Lecture 4: Conditional Probability

Harvard Statistics 110 (Joe Blitzstein)
Watch on YouTube

1. The Matching Problem Revisited (de Montmort)

This is the most famous example of inclusion-exclusion, finished more carefully than in Lecture 3.

Setup

A deck of $n$ cards is labeled $1$ through $n$. You flip cards over one at a time, calling out "one, two, three, $\ldots$" as you go. You win if at some point the card you name matches the card that appears (the card in position $j$ is labeled $j$). We want $P(\text{win}) = P(\text{at least one match})$.

Let $A_j$ be the event that the $j$-th card matches. We want $P(A_1 \cup A_2 \cup \cdots \cup A_n)$.

Solving with inclusion-exclusion and symmetry

Inclusion-exclusion adds single-event probabilities, subtracts pairwise intersections, adds triple intersections, and so on. The key ingredient is the probability of a $k$-fold intersection. By symmetry, every intersection of $k$ specific events has the same probability, so we may take the first $k$ for concreteness:

$$P(A_1 \cap A_2 \cap \cdots \cap A_k) = \frac{(n-k)!}{n!}$$

This follows from the naive definition (all $n!$ orderings equally likely). Fixing the first $k$ cards in their matching positions leaves the other $n - k$ cards free to be in any order, giving $(n-k)!$ favorable arrangements out of $n!$.

There are $\binom{n}{k}$ such $k$-fold intersections, and all are equal by symmetry. So the $k$-th term of inclusion-exclusion collapses to a clean fraction:

$$\binom{n}{k} \cdot \frac{(n-k)!}{n!} = \frac{n!}{(n-k)!\,k!} \cdot \frac{(n-k)!}{n!} = \frac{1}{k!}$$

Result

$$P(\text{at least one match}) = 1 - \frac{1}{2!} + \frac{1}{3!} - \frac{1}{4!} + \cdots + (-1)^{n+1}\frac{1}{n!}$$

Sanity check: the final term $1/n!$ corresponds to all $n$ cards being perfectly ordered $1$ through $n$ — there is exactly one such arrangement, so this term makes sense.

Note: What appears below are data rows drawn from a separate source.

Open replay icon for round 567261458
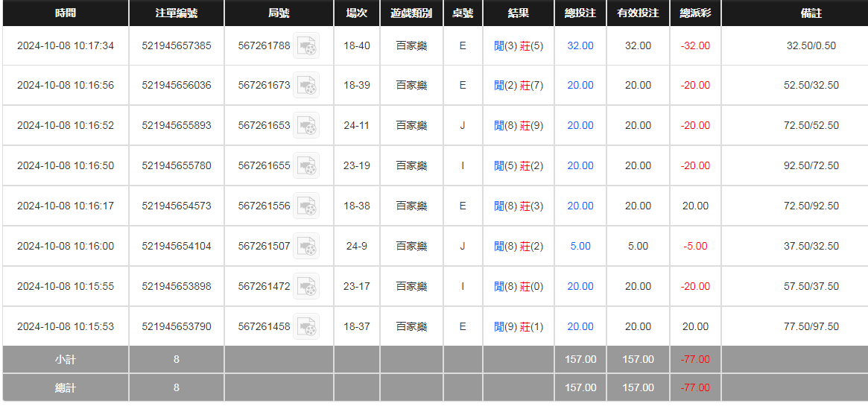 click(305, 327)
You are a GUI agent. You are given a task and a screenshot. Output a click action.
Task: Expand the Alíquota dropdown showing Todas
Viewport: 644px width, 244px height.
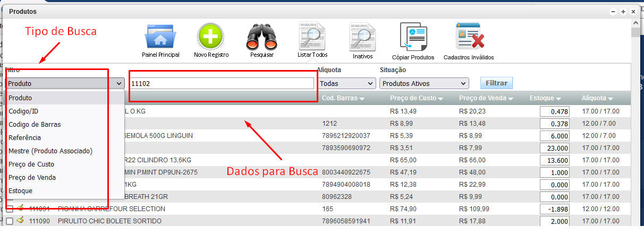(x=348, y=83)
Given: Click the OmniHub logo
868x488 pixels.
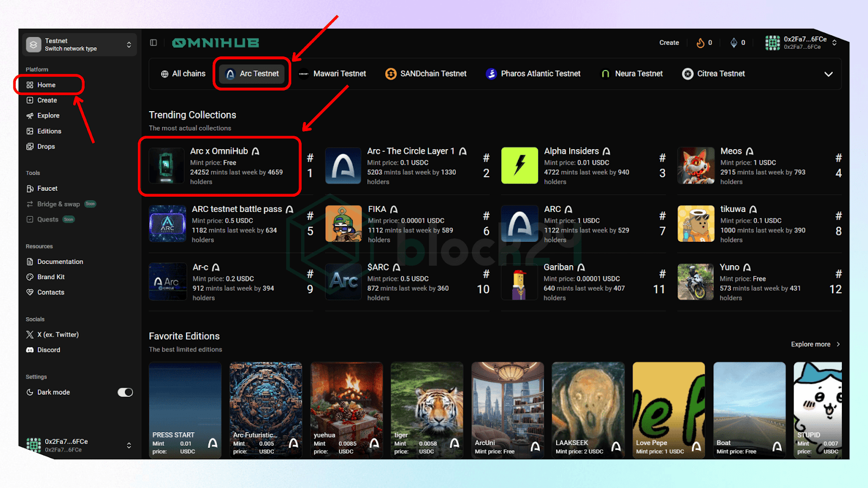Looking at the screenshot, I should click(x=215, y=43).
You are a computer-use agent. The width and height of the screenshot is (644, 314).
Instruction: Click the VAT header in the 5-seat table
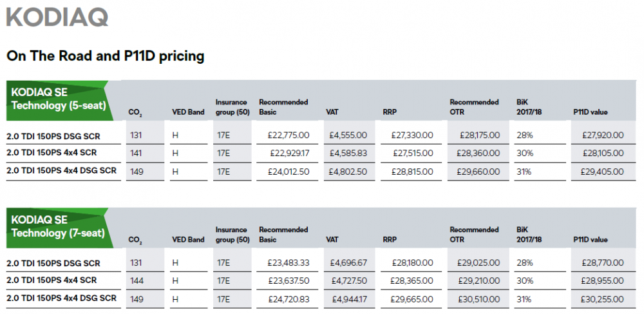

The complement and the $1/e$ surprise

Often the problem is phrased as $P(\text{no match})$. Taking complements (the complement of a union is the intersection of complements):

$$P(\text{no match}) = 1 - 1 + \frac{1}{2!} - \frac{1}{3!} + \cdots + (-1)^{n}\frac{1}{n!}$$

This is the Taylor series for $e^x$ evaluated at $x = -1$:

$$P(\text{no match}) \approx e^{-1} = \frac{1}{e} \approx 0.37$$
Key principle

Recognizing factorials in the denominator should immediately suggest a Taylor series. The two series used over and over in this course are the geometric series and the series for $e^x$.

Why this is surprising:

The convergence is extremely fast: even at $n = 10$ (where $n!$ exceeds three million) the approximation is accurate to roughly $10^{-8}$.

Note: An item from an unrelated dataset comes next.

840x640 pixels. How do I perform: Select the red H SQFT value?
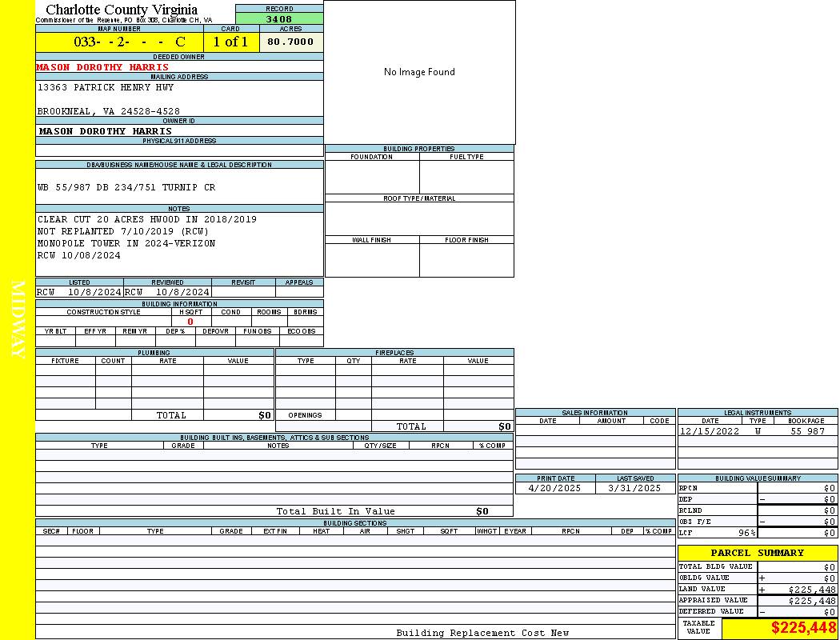pyautogui.click(x=190, y=322)
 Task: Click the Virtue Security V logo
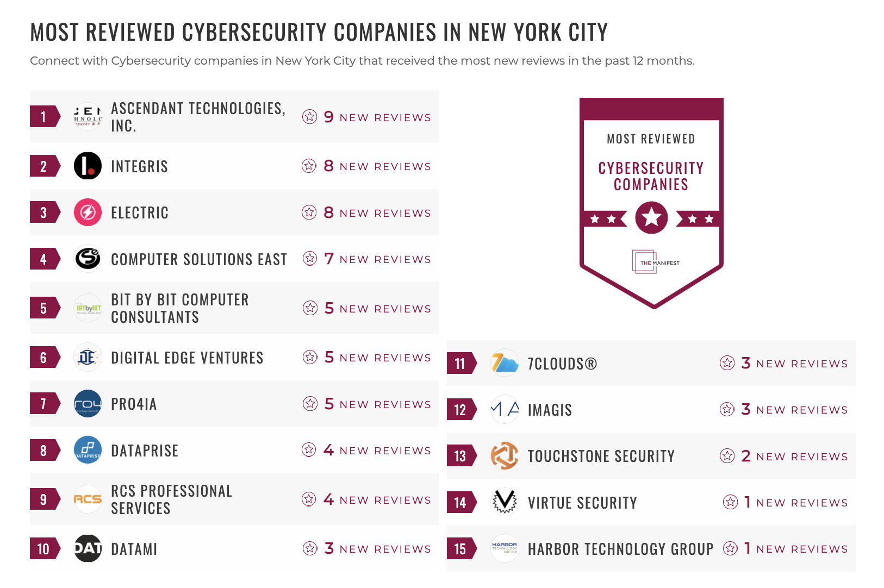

This problem is a recurring favorite because it illustrates inclusion-exclusion, symmetry, and the constant $1/e$ all at once. Blitzstein's heuristic: if you have no idea what an answer is and must guess, $1/e$ is a better guess than anything else.

· · ·

2. Independence

The definition is simple to state but takes effort to fully understand. Informally, two events are independent if knowing one occurred gives no information about whether the other occurred. That intuition is too vague to verify, so we need a precise definition.

Definition (two events)

Definition — Independent Events

Working within a fixed sample space and probability function $P$, events $A$ and $B$ are independent if:

$$P(A \cap B) = P(A)\,P(B)$$

The probability that both occur is the probability of one times the probability of the other, because they have nothing to do with each other.

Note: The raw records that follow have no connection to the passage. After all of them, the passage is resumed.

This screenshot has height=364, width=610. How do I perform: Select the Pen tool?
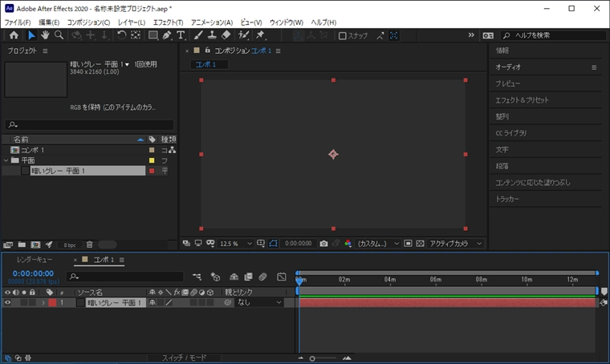click(166, 35)
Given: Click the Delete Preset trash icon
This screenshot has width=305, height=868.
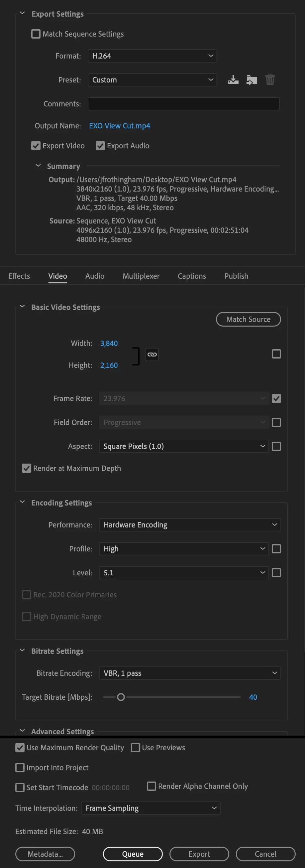Looking at the screenshot, I should (x=270, y=80).
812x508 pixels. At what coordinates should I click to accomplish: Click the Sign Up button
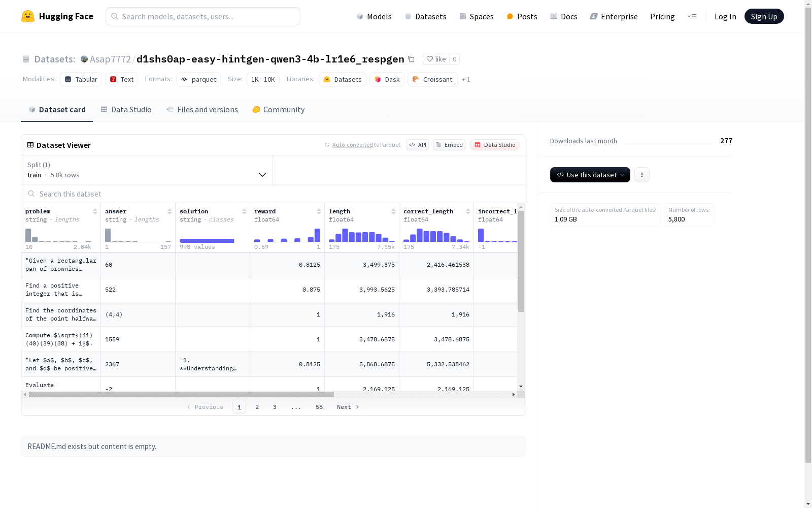764,16
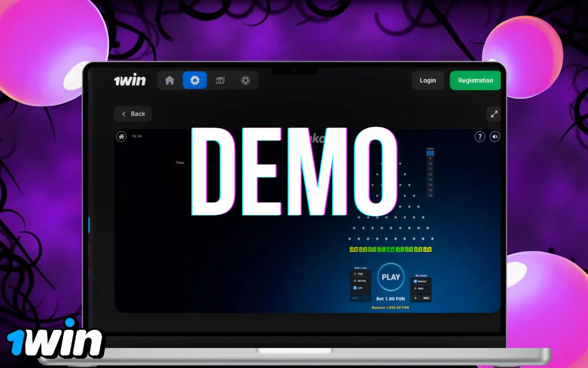Click the home icon inside the Plinko game
The height and width of the screenshot is (368, 588).
point(121,136)
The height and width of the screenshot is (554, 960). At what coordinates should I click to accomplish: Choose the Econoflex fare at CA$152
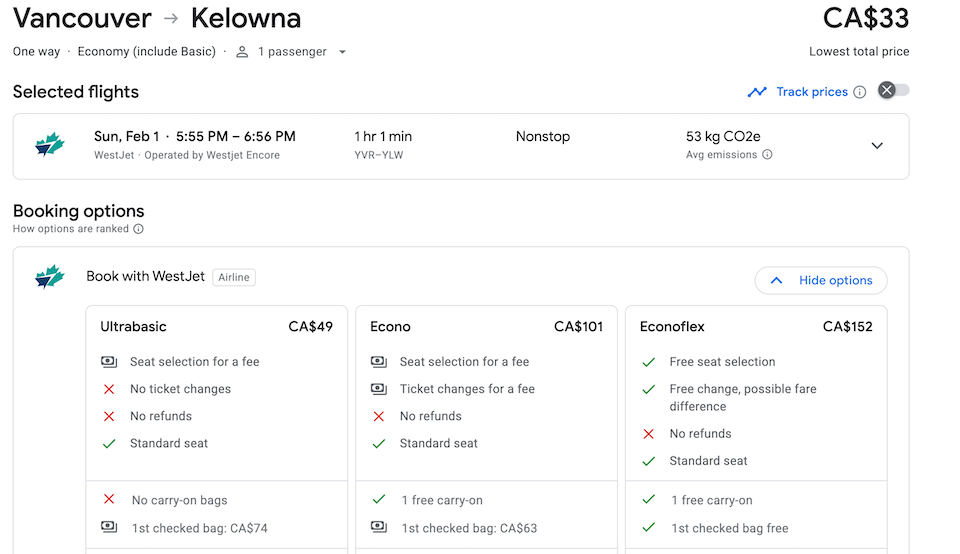tap(755, 327)
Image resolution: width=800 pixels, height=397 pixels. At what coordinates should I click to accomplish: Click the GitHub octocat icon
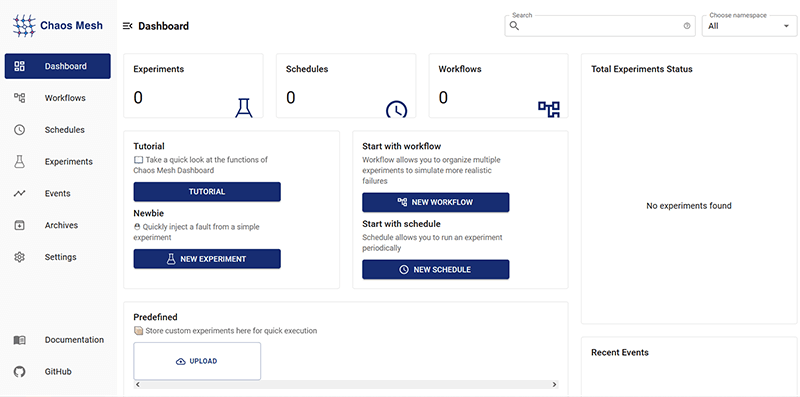[19, 371]
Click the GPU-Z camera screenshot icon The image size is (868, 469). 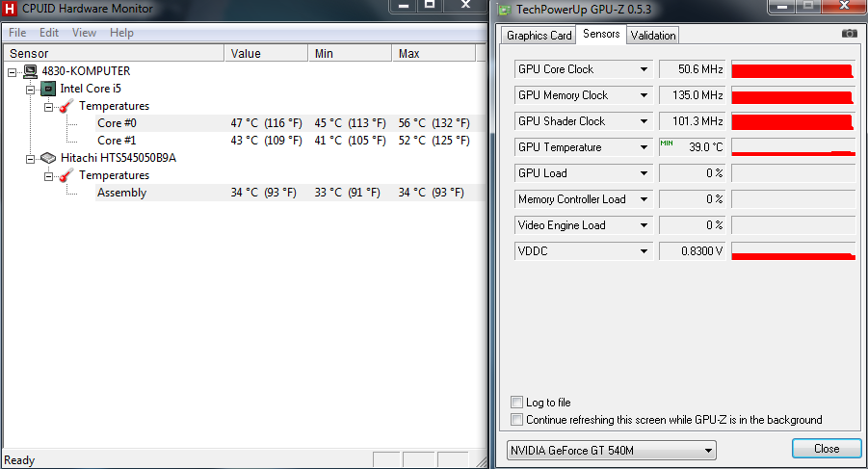point(849,34)
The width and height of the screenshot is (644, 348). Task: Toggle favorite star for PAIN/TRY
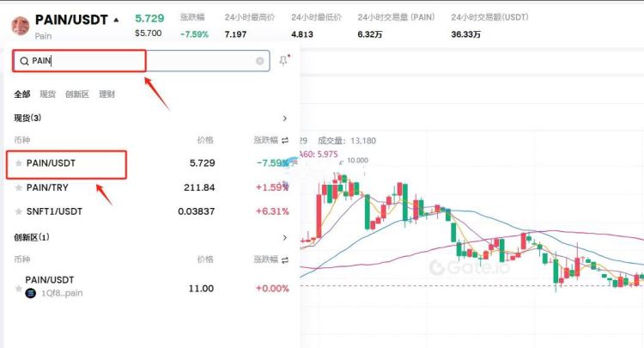point(19,188)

Independence is not disjointness

Common blunder

Confusing independence with disjointness is a disastrous mistake — they are opposite concepts. If $A$ and $B$ are disjoint, then learning $A$ occurred tells you $B$ is impossible, which is highly informative. Independence is the case where learning $A$ tells you nothing about $B$.

ConceptMeaningKnowing $A$ occurred tells you
Disjoint$A$ and $B$ cannot both occur$B$ definitely did NOT occur (strong info)
Independent$P(A \cap B) = P(A)\,P(B)$nothing about $B$

Independence of three or more events

For three events $A, B, C$, pairwise independence is not enough. We require all four conditions:

$$P(A \cap B) = P(A)P(B), \quad P(A \cap C) = P(A)P(C), \quad P(B \cap C) = P(B)P(C)$$
$$P(A \cap B \cap C) = P(A)\,P(B)\,P(C)$$

Having only the first three (pairwise independence) does not imply the fourth, and the fourth does not imply the first three. All four are genuinely needed; none can be dropped. Constructing a counterexample where pairwise independence holds but the triple condition fails is a recommended exercise.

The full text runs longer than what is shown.